Coronavírus

27/05/2020 | domtotal.com

Mulher tem parto antecipado devido à Covid-19 e só encontra a filha quase um mês depois

'Foi tudo muito difícil', diz Rusia Gois, que chegou a ser entubada durante nascimento da criança

Rusia Gois posa para foto com filha no colo na porta de maternidade no Rio de Janeiro, no dia 25 de maio de 2020
Rusia Gois posa para foto com filha no colo na porta de maternidade no Rio de Janeiro, no dia 25 de maio de 2020 (Ricardo Moraes/Reuters)

Quando Luísa veio ao mundo em um hospital do Rio de Janeiro, sua mãe, a enfermeira Rusia Gois, estava desacordada e entubada devido à Covid-19, doença respiratória provocada pelo novo coronavírus.

O parto precisou ser antecipado devido ao avanço da doença na mãe, que deu à luz em 26 de abril, no início do 8º mês de gestação, e só conseguiu encontrar a filha quase um mês depois, quando ambas, saudáveis, puderam "ir para casa seguir a vida", nas palavras de uma mãe emocionada.

"Muito difícil, muito angustiante, eu ainda me emociono com tudo, tudo me faz chorar", disse Rusia, de 43 anos, em entrevista na maternidade onde Luísa nasceu.

"Foi tudo muito difícil, do início, de quando eu entrei aqui na maternidade com os sintomas, que eram muito sofridos, até o dia da minha alta. A minha recuperação no hospital também foi muito difícil, tudo muito doloroso. No momento em que eu estava em coma, não tenho essa noção, mas o antes de ela nascer e depois que eu fiquei lúcida, foi tudo muito difícil."

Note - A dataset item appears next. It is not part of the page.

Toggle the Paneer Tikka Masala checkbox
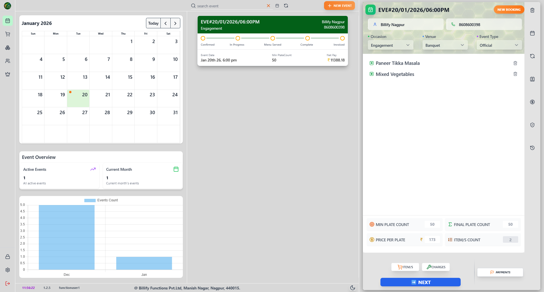 [x=371, y=63]
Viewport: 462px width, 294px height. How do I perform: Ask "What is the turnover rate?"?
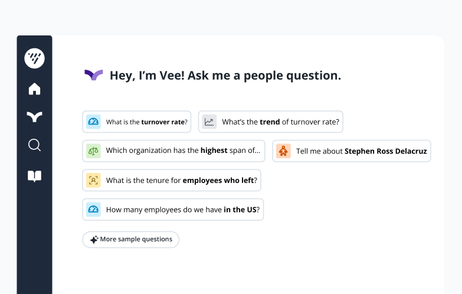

Rusia deu entrada no Hospital e Maternidade Santa Lúcia devido aos sintomas da Covid-19, em especial a falta de ar. Ela ficou internada por dois dias antes de a equipe médica decidir pela antecipação do parto para o tratamento da doença. A bebê teve resultado negativo nos testes realizados para a Covid-19.

Depois do nascimento, Luísa ficou na maternidade enquanto a mãe enfrentava o coronavírus no Hospital Pró-Cardíaco, para onde fora transferida devido à gravidade de seu quadro. Recuperada da pior fase da doença, mas ainda hospitalizada, Rusia pôde conhecer a filha virtualmente, através de um tablet, com o pai Ednaldo Gois como intermediário segurando a bebê no colo do outro lado da tela. "A parte mais difícil já passou", disse ele à esposa da maternidade.

Recuperada, Rusia teve alta do hospital após 14 dias internada e finalmente pôde encontrar a filha no dia 20 de maio, quase um mês depois do nascimento. Cinco dias depois, Luísa recebeu uma festa com balões e um músico tocando violino ao deixar o hospital a caminho de casa ao lado dos pais e da irmã mais velha, Júlia, de 8 anos.

"Para uma mãe, só Deus sabe quanta falta me fez aquela pequenininha, que estava dentro da minha barriga, e que de repente tiraram por conta disso tudo, e depois poder pegar ela no colo é muito emocionante", afirmou Rusia.

Após ter sobrevivido a uma doença que tem provocado milhares de mortes pelo país, a enfermeira fez um alerta para que a população tome todas as medidas de precaução para evitar a Covid-19.

"Eu peço para que as pessoas se cuidem. Nós estávamos nos cuidando, mas é uma doença muito fácil de pegar. Por mais que você tenha cuidado, então quanto mais cuidado melhor", disse Rusia, acrescentando que o marido e a filha Júlia também foram infectados.

"Para as grávidas é mais difícil. Eu estava grávida, eu estava com 34 semanas. Então, assim, resguardem as grávidas, guardem as grávidas dentro de casa, cuidem das grávidas, porque só Deus sabe o quanto foi difícil isso tudo por eu estar grávida... eu quase morri."